Another thing I learned while diagnosing my warping 3D prints was VFAs or Vertical Fine Artifacts. I came across Prusa’s post about this a few weeks ago, but didn’t bother to read it detail. That is until I was diagnosing the warping on my new Core One+. I was printing multiple instances of the same gridfinity box and varying temperature and fan settings to see what could fix the warping. But, then in one set of experiments, I noticed that the box had that charateristic shiny lines that “glide” across the surface as you change your viewing angle. My previous prints didn’t and that started yet another yak shave.
I finally read through the article and learned about the Consistent Surface setting, but more importantly the new BALANCED profile that was introduced to not break backcompat. What’s cool is that they found that the Core One actually had some reasonance that shows up as these artifacts when the printing speed slows down (especially around corners).
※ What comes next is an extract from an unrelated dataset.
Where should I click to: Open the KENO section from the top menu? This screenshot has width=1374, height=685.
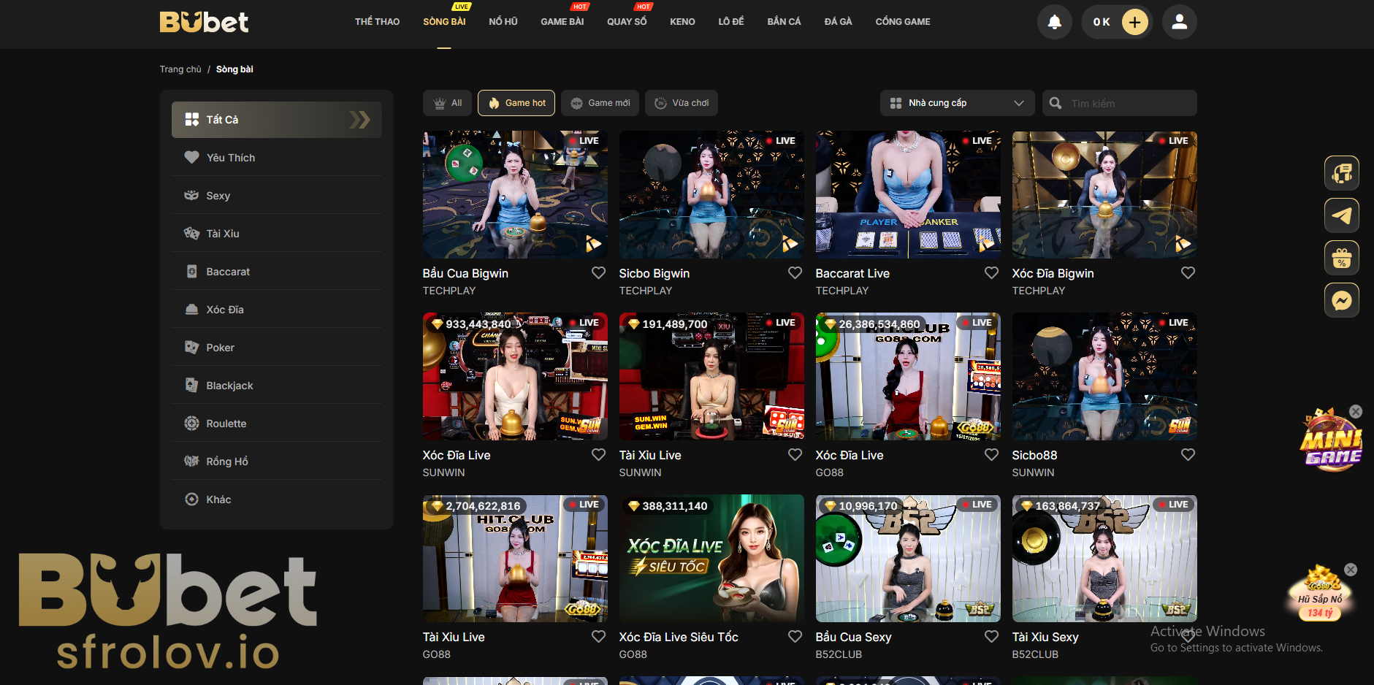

It turned out that I had changed profiles from SPEED to STRUCTURAL while running my tests, because I had switch machines that I was running the slicer on. The VFAs were very pronounced on the STRUCTURAL profile. I looked at the slicer result using the Actual Speed View as suggested in the article and it was clear that portions of the print that were faster didn’t suffer from the artifacts. It was kinda wild, for the first time, I had some idea for why the apperance of a print would vary across a single surface.

I then tried the new BALANCED profile and VFAs were mostly eliminated except around the corners when the print head slows down.